Task goal.
Copy out the lines below, from the first one through the line containing "Click the Strikethrough", that line included.

# Start of Data provided

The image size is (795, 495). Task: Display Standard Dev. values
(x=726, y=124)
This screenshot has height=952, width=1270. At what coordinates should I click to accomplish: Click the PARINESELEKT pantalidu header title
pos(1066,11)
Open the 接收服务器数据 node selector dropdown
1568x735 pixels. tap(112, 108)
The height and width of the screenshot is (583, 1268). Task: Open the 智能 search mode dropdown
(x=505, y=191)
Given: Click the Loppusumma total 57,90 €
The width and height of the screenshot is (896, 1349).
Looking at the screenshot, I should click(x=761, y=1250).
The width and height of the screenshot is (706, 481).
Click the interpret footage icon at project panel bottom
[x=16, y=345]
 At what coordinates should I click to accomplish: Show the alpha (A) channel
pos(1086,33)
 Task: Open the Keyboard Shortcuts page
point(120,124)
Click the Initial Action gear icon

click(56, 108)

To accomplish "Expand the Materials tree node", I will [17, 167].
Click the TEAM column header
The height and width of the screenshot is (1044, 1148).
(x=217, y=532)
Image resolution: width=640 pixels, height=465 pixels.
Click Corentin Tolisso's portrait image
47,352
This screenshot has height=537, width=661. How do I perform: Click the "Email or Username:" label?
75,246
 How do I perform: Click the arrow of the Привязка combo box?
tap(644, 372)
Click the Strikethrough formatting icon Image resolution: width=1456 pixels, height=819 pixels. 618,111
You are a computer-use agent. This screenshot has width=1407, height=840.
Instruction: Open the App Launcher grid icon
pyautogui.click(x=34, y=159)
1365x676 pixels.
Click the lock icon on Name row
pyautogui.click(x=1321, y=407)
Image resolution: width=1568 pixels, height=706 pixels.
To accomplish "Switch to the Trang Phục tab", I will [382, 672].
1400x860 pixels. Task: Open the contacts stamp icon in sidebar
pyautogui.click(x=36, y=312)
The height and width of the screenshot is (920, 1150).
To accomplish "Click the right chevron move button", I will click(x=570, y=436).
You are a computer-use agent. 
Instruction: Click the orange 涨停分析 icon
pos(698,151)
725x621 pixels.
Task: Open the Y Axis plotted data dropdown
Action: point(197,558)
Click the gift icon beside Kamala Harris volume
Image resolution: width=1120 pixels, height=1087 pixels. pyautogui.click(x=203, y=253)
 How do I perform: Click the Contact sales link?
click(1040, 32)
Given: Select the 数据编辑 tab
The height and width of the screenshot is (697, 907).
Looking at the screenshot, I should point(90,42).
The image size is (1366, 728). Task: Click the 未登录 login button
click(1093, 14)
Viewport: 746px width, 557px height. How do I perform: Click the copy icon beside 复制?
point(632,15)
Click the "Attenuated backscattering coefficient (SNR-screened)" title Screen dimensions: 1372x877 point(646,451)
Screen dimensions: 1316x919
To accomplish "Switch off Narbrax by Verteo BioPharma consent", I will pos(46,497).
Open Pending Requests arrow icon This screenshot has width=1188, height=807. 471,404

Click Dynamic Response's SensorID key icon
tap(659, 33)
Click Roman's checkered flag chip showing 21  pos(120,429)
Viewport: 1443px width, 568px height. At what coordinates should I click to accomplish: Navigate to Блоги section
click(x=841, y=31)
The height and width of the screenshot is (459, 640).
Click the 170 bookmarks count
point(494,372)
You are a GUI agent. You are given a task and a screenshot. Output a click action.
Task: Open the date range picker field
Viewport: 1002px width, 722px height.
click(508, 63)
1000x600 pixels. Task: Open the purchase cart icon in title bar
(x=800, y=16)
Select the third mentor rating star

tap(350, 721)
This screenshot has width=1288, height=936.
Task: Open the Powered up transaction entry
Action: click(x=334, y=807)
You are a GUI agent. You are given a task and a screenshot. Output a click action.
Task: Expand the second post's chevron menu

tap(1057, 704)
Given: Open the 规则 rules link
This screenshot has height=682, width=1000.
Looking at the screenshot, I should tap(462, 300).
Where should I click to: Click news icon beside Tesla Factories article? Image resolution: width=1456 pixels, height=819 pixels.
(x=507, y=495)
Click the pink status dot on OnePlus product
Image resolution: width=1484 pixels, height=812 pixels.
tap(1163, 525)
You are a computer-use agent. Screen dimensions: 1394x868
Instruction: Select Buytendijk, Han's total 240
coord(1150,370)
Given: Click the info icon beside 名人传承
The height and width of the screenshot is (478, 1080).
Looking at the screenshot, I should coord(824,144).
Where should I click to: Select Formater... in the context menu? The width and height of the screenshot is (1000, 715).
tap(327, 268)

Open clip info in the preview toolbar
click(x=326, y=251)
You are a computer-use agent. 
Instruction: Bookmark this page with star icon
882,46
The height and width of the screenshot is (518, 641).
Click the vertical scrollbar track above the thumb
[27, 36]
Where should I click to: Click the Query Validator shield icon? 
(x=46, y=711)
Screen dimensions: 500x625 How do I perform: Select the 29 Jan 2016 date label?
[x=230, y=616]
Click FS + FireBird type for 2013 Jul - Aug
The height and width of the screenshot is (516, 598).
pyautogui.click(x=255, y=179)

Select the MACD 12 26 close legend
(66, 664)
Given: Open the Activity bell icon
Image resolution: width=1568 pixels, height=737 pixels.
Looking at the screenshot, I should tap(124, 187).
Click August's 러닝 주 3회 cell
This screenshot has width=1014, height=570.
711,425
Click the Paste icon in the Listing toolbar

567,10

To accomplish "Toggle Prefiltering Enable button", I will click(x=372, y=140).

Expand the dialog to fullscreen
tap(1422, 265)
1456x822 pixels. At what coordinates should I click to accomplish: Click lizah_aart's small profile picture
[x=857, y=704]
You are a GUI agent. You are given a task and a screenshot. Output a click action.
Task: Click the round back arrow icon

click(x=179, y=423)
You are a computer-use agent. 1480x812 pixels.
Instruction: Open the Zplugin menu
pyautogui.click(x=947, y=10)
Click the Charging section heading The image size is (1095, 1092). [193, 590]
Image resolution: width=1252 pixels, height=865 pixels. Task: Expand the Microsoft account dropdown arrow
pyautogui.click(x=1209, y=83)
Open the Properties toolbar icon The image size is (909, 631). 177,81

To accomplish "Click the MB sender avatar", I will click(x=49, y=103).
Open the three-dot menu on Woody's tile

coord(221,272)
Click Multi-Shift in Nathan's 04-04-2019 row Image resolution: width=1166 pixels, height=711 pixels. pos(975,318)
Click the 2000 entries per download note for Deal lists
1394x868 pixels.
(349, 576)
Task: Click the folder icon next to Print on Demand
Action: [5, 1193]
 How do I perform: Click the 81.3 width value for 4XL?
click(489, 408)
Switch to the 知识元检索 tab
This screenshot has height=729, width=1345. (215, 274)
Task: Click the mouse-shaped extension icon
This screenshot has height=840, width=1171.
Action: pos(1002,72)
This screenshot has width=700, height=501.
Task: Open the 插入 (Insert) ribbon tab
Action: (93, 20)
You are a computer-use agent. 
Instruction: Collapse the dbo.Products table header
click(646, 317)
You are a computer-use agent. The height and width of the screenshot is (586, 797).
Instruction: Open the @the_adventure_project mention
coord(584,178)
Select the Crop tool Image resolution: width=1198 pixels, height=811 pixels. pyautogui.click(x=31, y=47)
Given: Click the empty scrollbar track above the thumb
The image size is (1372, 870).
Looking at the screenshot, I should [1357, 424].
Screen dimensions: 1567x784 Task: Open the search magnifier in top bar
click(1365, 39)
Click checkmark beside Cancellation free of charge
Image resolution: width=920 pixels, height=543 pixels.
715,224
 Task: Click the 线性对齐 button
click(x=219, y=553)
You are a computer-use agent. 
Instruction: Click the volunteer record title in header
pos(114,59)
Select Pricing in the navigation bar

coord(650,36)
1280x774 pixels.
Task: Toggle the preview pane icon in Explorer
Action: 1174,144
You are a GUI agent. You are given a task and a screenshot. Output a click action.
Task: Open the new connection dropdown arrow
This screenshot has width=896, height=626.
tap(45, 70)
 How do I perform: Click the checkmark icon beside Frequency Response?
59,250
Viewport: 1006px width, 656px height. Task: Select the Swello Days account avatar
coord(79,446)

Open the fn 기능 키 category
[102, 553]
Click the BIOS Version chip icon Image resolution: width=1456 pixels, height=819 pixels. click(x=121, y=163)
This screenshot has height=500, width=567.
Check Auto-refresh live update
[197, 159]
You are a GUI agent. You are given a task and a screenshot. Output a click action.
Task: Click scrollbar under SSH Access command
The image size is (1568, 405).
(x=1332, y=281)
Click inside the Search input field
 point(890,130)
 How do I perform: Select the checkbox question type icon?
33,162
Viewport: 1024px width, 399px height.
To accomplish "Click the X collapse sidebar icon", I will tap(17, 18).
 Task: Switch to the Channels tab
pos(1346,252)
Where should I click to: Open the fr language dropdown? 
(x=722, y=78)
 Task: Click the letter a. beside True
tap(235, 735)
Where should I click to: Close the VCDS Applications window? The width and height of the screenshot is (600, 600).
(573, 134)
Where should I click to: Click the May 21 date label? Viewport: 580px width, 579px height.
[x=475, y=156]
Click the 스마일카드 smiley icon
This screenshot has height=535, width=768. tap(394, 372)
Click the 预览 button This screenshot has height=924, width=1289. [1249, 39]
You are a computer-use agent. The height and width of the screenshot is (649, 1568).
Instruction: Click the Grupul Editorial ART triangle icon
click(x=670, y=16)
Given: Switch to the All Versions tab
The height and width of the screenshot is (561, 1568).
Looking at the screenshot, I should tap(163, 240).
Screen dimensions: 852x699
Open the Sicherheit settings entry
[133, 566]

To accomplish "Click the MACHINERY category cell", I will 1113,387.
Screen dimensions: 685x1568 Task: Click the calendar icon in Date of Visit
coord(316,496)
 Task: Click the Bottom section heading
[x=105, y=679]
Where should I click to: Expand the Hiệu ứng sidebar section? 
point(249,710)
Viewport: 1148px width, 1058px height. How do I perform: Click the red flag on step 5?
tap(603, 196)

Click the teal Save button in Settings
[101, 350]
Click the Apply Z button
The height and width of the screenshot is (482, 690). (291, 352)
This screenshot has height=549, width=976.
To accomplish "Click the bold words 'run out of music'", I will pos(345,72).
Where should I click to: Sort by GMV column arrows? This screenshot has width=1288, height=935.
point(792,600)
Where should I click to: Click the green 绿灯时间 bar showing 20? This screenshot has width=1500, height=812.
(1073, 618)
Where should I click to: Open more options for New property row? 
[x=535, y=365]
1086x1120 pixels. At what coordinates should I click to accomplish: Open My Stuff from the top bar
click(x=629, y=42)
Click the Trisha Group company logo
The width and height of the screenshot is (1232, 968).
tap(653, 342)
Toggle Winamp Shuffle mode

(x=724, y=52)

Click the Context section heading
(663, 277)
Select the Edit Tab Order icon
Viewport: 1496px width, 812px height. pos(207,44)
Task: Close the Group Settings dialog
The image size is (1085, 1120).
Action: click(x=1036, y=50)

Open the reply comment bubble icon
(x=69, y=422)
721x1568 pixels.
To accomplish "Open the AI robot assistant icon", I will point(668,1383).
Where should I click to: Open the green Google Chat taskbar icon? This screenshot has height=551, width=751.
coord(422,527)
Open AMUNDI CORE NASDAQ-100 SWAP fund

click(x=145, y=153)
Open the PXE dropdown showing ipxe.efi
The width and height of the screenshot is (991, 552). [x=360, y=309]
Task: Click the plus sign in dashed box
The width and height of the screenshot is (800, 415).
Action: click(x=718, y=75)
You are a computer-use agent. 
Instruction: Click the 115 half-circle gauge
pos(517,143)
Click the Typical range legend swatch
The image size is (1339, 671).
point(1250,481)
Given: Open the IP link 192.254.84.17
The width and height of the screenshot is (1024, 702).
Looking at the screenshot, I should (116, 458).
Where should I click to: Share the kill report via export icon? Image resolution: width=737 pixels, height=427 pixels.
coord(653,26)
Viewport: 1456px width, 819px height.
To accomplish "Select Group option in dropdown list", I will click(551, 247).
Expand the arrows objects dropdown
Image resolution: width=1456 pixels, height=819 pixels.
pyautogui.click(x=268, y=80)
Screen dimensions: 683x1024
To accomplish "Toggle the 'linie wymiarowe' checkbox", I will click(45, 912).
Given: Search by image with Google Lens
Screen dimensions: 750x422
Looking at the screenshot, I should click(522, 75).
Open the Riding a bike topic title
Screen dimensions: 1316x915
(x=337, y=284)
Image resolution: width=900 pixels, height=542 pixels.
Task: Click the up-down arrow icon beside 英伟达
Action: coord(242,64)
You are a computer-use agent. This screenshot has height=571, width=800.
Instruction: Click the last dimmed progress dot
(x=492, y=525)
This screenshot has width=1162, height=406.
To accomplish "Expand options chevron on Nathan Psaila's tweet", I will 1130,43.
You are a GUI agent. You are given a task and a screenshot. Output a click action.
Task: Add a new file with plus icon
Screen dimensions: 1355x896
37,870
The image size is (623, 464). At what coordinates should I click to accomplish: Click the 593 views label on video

# End of Data provided

Exercise answer.
The image size is (795, 495). Task: Display Standard Dev. values
(x=726, y=124)
This screenshot has height=952, width=1270. At what coordinates should I click to accomplish: Click the PARINESELEKT pantalidu header title
pos(1066,11)
Open the 接收服务器数据 node selector dropdown
1568x735 pixels. tap(112, 108)
The height and width of the screenshot is (583, 1268). Task: Open the 智能 search mode dropdown
(x=505, y=191)
Given: Click the Loppusumma total 57,90 €
The width and height of the screenshot is (896, 1349).
Looking at the screenshot, I should click(x=761, y=1250).
The width and height of the screenshot is (706, 481).
Click the interpret footage icon at project panel bottom
[x=16, y=345]
 At what coordinates should I click to accomplish: Show the alpha (A) channel
pos(1086,33)
 Task: Open the Keyboard Shortcuts page
point(120,124)
Click the Initial Action gear icon

click(56, 108)

To accomplish "Expand the Materials tree node", I will [17, 167].
Click the TEAM column header
The height and width of the screenshot is (1044, 1148).
(x=217, y=532)
Image resolution: width=640 pixels, height=465 pixels.
Click Corentin Tolisso's portrait image
47,352
This screenshot has height=537, width=661. How do I perform: Click the "Email or Username:" label?
75,246
 How do I perform: Click the arrow of the Привязка combo box?
tap(644, 372)
Click the Strikethrough formatting icon Image resolution: width=1456 pixels, height=819 pixels. 618,111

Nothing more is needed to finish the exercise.